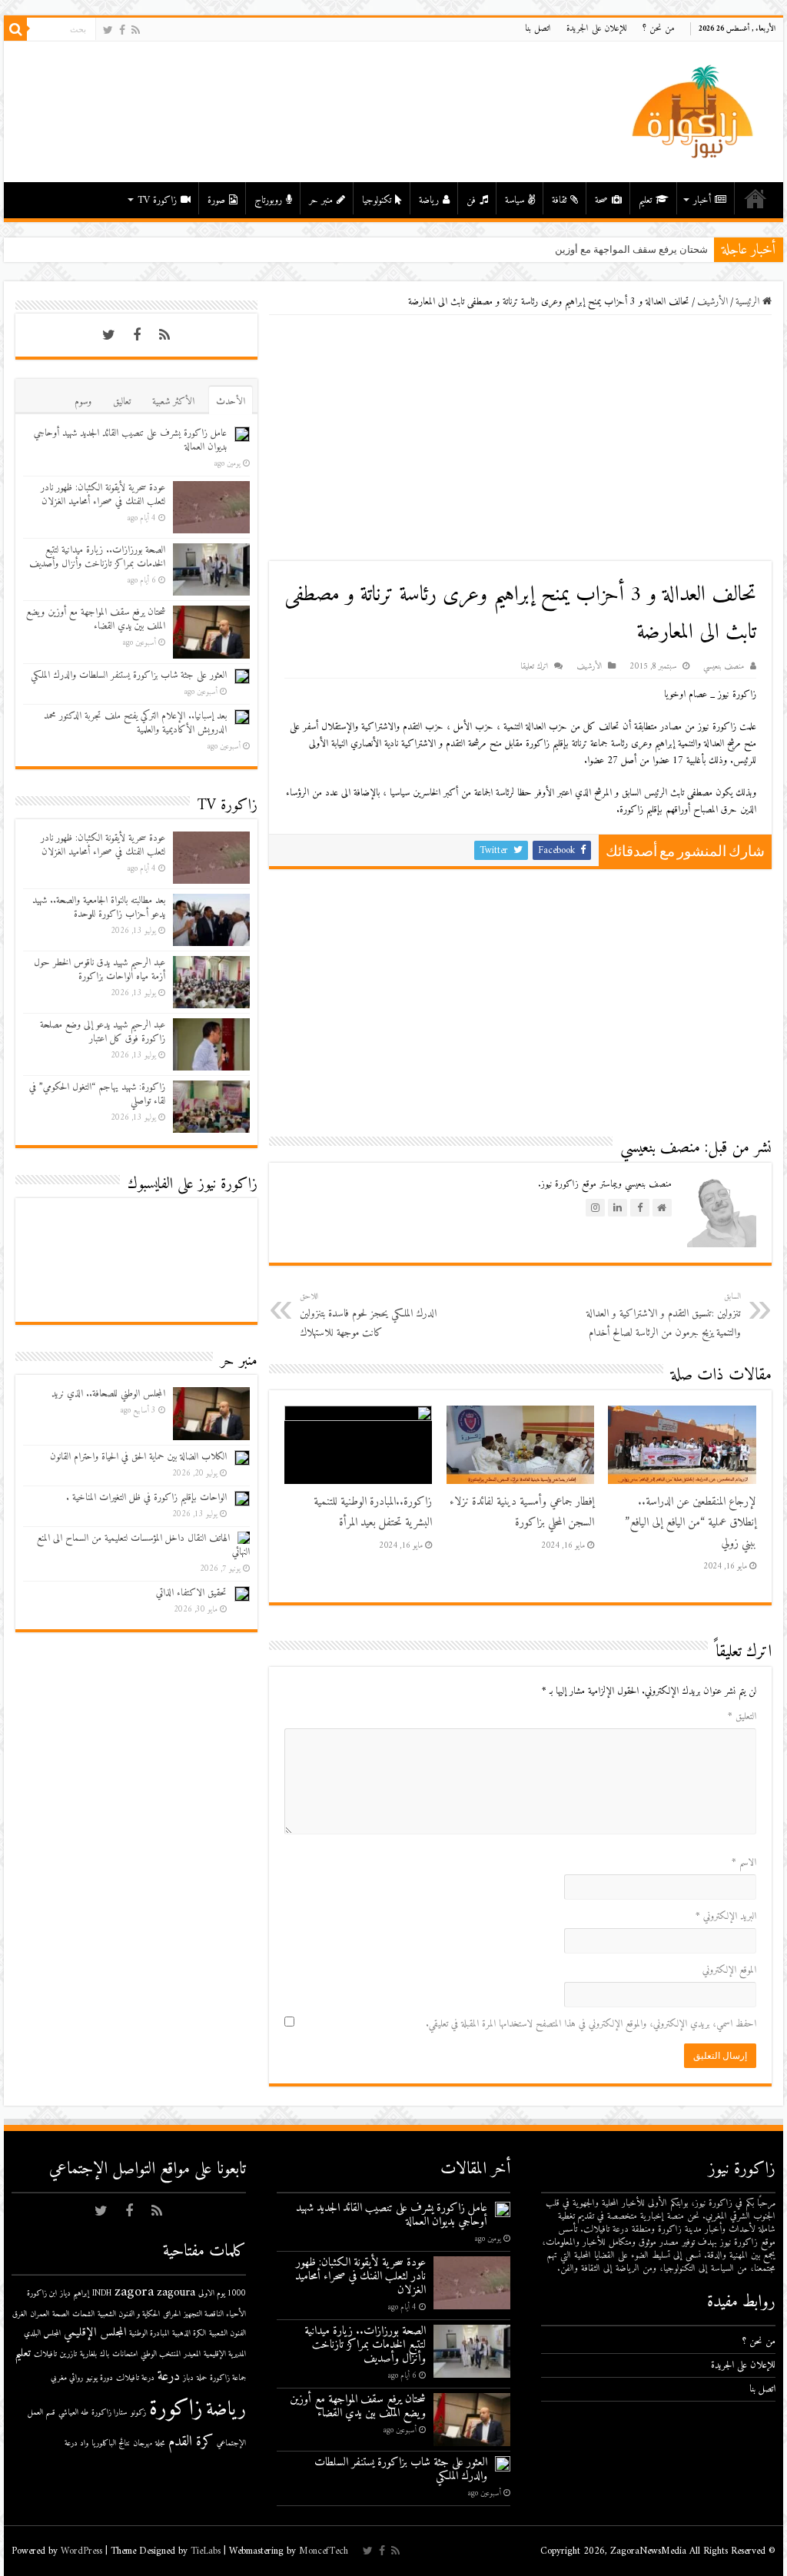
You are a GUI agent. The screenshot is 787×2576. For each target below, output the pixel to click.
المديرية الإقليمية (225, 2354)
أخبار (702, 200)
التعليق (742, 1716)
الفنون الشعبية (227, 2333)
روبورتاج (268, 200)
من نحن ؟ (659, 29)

◇ ◇ ◇ ◇

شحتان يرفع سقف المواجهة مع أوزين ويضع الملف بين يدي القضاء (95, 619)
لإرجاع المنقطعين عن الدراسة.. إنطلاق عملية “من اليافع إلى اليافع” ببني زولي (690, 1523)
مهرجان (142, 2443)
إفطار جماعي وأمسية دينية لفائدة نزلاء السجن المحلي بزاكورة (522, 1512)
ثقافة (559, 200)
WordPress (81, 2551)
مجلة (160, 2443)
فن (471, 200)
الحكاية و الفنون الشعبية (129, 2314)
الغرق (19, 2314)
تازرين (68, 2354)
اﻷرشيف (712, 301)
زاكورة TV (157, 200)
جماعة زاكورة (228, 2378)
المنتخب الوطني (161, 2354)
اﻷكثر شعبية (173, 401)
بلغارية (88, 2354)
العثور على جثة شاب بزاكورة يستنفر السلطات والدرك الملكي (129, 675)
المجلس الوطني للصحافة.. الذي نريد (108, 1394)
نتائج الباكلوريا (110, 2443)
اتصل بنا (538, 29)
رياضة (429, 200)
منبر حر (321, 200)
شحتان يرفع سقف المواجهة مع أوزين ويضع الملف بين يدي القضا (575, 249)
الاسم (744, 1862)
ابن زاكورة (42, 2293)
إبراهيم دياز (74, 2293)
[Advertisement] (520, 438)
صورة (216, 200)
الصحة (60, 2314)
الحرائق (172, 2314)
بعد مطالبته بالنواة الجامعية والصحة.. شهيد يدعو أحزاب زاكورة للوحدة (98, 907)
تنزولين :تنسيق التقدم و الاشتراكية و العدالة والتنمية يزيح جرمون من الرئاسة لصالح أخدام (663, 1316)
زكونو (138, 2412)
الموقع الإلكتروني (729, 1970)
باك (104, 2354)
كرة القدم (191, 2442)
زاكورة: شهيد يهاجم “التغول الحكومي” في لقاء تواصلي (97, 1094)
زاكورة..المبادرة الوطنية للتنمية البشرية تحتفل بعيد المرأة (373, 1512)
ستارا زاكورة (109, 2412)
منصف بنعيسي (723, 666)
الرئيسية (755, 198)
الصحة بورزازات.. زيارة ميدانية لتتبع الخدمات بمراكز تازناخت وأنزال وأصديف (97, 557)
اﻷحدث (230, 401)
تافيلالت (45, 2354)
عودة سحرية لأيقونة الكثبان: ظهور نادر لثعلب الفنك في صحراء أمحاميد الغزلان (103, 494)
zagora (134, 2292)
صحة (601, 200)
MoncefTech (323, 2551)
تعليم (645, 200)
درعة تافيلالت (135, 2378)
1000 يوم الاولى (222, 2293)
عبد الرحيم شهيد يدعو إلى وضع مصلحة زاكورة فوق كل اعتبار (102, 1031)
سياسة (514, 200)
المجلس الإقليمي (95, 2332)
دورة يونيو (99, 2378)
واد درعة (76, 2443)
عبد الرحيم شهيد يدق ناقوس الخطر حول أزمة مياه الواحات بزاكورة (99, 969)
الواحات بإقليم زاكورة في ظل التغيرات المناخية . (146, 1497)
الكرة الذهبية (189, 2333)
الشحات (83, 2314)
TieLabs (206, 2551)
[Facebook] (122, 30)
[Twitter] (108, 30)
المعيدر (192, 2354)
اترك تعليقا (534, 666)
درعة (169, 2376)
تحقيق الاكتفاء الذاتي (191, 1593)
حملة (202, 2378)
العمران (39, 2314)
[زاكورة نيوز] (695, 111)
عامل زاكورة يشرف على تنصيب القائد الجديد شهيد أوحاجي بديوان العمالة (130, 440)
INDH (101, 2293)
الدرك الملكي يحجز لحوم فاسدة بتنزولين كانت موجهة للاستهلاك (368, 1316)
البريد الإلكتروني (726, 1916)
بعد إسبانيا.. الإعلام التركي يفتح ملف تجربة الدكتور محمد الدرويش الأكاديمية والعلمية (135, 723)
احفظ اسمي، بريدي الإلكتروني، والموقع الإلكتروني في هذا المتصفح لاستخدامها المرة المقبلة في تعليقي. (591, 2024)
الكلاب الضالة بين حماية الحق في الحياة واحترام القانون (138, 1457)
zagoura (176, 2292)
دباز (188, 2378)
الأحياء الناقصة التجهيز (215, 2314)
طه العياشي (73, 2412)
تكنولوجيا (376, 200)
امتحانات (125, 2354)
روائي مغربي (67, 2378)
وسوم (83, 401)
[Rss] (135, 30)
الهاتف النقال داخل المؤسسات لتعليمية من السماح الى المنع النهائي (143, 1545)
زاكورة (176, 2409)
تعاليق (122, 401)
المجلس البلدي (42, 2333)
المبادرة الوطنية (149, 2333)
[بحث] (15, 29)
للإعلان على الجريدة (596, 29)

◇ ◇ ◇ ◇

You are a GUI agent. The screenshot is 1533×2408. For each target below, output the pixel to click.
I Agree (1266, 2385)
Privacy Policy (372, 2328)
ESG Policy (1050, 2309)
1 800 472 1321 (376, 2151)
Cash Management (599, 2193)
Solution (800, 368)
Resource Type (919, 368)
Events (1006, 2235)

◇ ◇ ◇ ◇

REQUIRED WORK => Write down exactly the span of lines above from the one containing "الواحات بإقليم زاكورة" to the one containing "حملة (202, 2378)", both ends included.

RESPONSE BELOW =>
الواحات بإقليم زاكورة في ظل التغيرات المناخية . (146, 1497)
الكرة الذهبية (189, 2333)
الشحات (83, 2314)
TieLabs (206, 2551)
[Facebook] (122, 30)
[Twitter] (108, 30)
المعيدر (192, 2354)
اترك تعليقا (534, 666)
درعة (169, 2376)
تحقيق الاكتفاء الذاتي (191, 1593)
حملة (202, 2378)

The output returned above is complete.